> Bloco de texto:
++++++

EXPRESSÃO DA MINHA ALMA
Tudo aqui é sobre mim.
Textos
Do Meu Banquinho 
 
Adoro sentar-me em um dos banquinhos espalhados pelo centro histórico ou por outras locações  de Petrópolis, e ficar apenas observando. A gente vê coisas bonitas, engraçadas, corriqueiras, especiais, terríveis... enfim, vê-se todo tipo de coisa. Eis algumas das que vi, coletâneas de algumas horas – em dias diferentes – sentada nos banquinhos das ruas e praças petropolitanas:
 
Praça D. Pedro, depois do almoço: Aparentando quinze ou dezesseis anos de idade, a  mocinha linda, de longos cabelos, despede-se do namorado atrás de um banco onde está sentado um tiozinho, que não os vê. O namorado vai embora, e ela senta-se ao lado do tiozinho, as longas pernas cruzadas, passando a olhar o celular. Ela é linda e muito charmosa, e logo desperta a atenção do tiozinho, que passa a dar olhadelas cada vez mais longas na direção da moça. Ela percebe, e de brincadeira, começa a incentivá-lo, trocando alguns olhares com ele. Joga o cabelão para lá e para cá, ajeita-se de forma que as pernas apareçam mais. O tiozinho está quase enfartando. De repente, ela inclina o corpo na direção dele para descruzar as pernas, e posso ver algumas mechas do seu cabelo roçando de leve o rosto dele. Ele fica azul de entusiasmo, e então, ela descruza as pernas, levanta-se do banquinho e segue adiante, passando bem na cara dele sem olhar para trás. O tiozinho quase desmaia de frustração, e logo vai embora também. Pensou que ia ganhar a gatinha?

Dezesseis de Março: Passa uma moradora de rua, muito conhecida por aqui. Ela está sempre sozinha, usa óculos de lentes grossas e parece ter algum problema mental. Ela para na frente de uma vitrine de joias caras, e passa a observar longamente anéis, pedras preciosas e pulseiras. Penso que ela deve estar fantasiando usar uma delas, pois sorri de um jeito que me faz notar que ela está em mundo que é só seu, onde ela é princesa e usa todas aquelas lindas joias.

++++++

> Dados de origem:
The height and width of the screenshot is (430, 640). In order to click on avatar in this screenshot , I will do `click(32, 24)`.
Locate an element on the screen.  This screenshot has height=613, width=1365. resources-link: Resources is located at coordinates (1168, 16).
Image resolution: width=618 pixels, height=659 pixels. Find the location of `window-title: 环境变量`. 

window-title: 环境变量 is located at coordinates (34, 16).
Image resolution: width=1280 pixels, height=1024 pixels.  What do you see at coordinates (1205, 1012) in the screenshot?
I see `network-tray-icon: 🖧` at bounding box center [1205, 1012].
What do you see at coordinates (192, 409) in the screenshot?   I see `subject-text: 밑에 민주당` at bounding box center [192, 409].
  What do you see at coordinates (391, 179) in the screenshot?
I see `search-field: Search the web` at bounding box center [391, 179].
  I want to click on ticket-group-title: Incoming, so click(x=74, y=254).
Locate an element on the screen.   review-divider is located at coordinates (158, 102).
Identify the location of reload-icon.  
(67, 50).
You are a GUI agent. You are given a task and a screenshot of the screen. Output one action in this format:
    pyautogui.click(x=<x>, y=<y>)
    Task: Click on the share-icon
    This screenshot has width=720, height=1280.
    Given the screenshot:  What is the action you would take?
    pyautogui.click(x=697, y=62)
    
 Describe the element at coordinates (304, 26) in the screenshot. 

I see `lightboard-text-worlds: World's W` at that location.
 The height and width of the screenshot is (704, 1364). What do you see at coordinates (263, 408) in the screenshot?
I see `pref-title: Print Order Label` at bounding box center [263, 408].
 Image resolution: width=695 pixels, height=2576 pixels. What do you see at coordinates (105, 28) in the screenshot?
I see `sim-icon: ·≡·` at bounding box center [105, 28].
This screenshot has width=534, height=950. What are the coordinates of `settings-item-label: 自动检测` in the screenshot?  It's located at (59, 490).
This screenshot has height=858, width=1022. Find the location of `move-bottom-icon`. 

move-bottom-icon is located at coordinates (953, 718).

++++++

> Verifique seu entendimento:
1 > Transcreva do bloco de texto o trecho que começa nas palavras "Dezesseis de Março: Passa" e termina após as palavras "aquelas lindas joias.".
2 > Traduza para o inglês a seguinte frase do bloco de texto: "O namorado vai embora, e ela senta-se ao lado do tiozinho, as longas pernas cruzadas, passando a olhar o celular."
Os dados acima provêm de uma fonte diferente da do bloco de texto.

> Soluções:
1 >
Dezesseis de Março: Passa uma moradora de rua, muito conhecida por aqui. Ela está sempre sozinha, usa óculos de lentes grossas e parece ter algum problema mental. Ela para na frente de uma vitrine de joias caras, e passa a observar longamente anéis, pedras preciosas e pulseiras. Penso que ela deve estar fantasiando usar uma delas, pois sorri de um jeito que me faz notar que ela está em mundo que é só seu, onde ela é princesa e usa todas aquelas lindas joias.

2 > The boyfriend leaves, and she sits down next to the older man, her long legs crossed, and starts looking at her phone.